Улицы захваченных городов сразу оклеивались приказами с угрозой смерти за все, от «саботажа» и нарушения комендантского часа до незарегистрированных домашних животных. Сразу покатились расстрелы заложников по любому поводу. В первый день оккупации Минска казнили 100 человек за какой-то оборванный провод. После вступления в Великие Луки расстреляли девушек за «неисполнение распоряжения военных властей» — они отказались идти в солдатский бордель. Под Одессой румыны забавлялись, «перевоспитывая» комсомольцев и комсомолок. Заставляли рыть себе могилы, раздеться, строили, давали залп поверх голов. Потом вели «расстреливать» в другое место, где все повторялось. После нескольких заходов отпускали, ограбив до исподнего.
Деревни в Белоруссии заполыхали, когда никаких партизан еще в помине не было — просто для острастки. Или за выстрелы из леса со стороны окруженцев. Пошли чистки «коммунистических активистов», к коим до кучи причисляли всяких бригадиров, агрономов, депутатов захудалых сельсоветов, да еще и истребляли их вместе с семьями (так, в Бахмаче сожгли в станционном складе 300 «стахановок» с детьми). Отправляли на расправу или в тюрьмы «семьи красных командиров» — хотя в подавляющем большинстве это оказывались матери, жены и дети каких-нибудь заурядных лейтенантов и капитанов. Покатились «реквизиции» с насилиями и грабежами. Хватали гражданских мужчин призывного возраста, для количества присоединяя к военнопленным.
Но пленных и без того было чересчур много. Не знали, что с ними делать. И приказ ОКВ за подписью Кейтеля от 8 сентября 1941 г. разрешил «как правило» применение оружия против пленных. То бишь допустил их истреблять на месте. И войска начали их уничтожать с большой охотой, чтобы не возиться. А если все же гнали в лагеря, пристреливали ослабевших и отставших, часто на глазах местных жителей, оставляя трупы на дороге. В Минске на главной улице конвой просто так, потехи ради, открыл огонь по большой колонне пленных. А тех, кто все-таки дошел до лагерей, прочесывали айнзатцкоманды, выявляя коммунистов и евреев. И в лагерях тоже шли расстрелы. Как свидетельствовал Розенберг, «при этом полностью игнорировались какие-либо политические соображения. Так, во многих лагерях пленных расстреливали, к примеру, всех «азиатов». Ну а тех, кто не попал под пули, все равно ждала смерть. Большинство лагерей представляли собой лишь огороженные участки открытого поля, где люди находились на солнцепеке, дожде, холоде, без крыши над головой и почти без еды.
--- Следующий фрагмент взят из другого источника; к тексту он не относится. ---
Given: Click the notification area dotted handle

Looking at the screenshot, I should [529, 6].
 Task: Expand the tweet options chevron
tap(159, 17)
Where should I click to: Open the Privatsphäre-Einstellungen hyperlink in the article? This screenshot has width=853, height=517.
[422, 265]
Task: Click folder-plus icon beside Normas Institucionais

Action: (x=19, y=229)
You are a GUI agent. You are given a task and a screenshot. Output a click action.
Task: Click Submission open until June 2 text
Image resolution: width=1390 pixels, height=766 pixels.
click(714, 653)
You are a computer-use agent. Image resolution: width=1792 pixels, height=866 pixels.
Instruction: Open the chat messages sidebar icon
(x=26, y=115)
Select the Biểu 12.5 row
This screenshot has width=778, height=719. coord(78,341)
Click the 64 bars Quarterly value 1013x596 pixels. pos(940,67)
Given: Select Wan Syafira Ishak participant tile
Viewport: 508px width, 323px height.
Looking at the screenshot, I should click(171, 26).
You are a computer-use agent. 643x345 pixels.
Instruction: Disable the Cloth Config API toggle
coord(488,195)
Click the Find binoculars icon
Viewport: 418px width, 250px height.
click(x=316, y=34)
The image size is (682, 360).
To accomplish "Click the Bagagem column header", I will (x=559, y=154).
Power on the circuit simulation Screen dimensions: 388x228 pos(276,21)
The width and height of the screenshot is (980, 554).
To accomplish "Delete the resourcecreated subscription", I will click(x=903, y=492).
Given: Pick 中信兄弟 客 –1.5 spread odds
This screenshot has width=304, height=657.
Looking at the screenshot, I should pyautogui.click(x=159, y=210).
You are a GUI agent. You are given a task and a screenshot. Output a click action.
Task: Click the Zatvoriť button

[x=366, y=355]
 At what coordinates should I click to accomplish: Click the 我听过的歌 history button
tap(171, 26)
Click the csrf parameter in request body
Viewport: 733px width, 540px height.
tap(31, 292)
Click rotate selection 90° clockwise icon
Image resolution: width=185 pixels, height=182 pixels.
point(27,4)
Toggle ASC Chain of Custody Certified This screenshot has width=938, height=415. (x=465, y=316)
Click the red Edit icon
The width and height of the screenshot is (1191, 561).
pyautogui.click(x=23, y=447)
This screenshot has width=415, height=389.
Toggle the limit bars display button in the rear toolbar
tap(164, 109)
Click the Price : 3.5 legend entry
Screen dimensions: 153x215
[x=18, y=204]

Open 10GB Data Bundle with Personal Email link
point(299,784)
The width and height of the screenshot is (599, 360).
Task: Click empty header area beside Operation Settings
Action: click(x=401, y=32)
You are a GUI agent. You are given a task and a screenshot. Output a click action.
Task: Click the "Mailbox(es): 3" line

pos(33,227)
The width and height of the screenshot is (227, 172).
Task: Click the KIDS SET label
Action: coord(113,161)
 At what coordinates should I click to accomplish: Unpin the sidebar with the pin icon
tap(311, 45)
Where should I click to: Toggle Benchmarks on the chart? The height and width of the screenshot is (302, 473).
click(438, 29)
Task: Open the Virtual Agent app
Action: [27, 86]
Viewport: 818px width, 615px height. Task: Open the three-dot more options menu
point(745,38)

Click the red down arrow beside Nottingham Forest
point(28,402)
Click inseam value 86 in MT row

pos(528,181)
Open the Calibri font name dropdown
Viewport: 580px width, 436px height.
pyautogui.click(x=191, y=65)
Все это вместе оказывало воздействие, совершенно обратное тому, на которое рассчитывало нацистское руководство и командование. Оно не учло русского характера. Это были не датчане, дисциплинированно просидевшие всю войну под сапогом. Наоборот, террор породил ожесточение. И понимание, что речь идет о существовании не той или иной политической системы, а самого народа. Не в абстрактном, а в прямом смысле, о жизни каждого представителя этого народа: себя, своих родных и близких. Людям заново пришлось учиться патриотизму. На собственной шкуре понять, что каким бы оно ни было, предвоенное Отечество, а потерять его, оказывается, еще хуже.
В это же время и Сталин перевел пропаганду с «революционной» на патриотическую систему координат. Разумеется, она сообщала и о зверствах оккупантов. Но об этом и сами солдаты узнавали. Кто — сбежав из плена, кто — выходя из окружения, другие слышали от них, третьи получали доказательства, отбивая деревни в контрнаступлениях. А в результате по мере германских побед сопротивление не ослабевало, а нарастало. Что и сказалось в битве под Москвой. Очень трудной битве.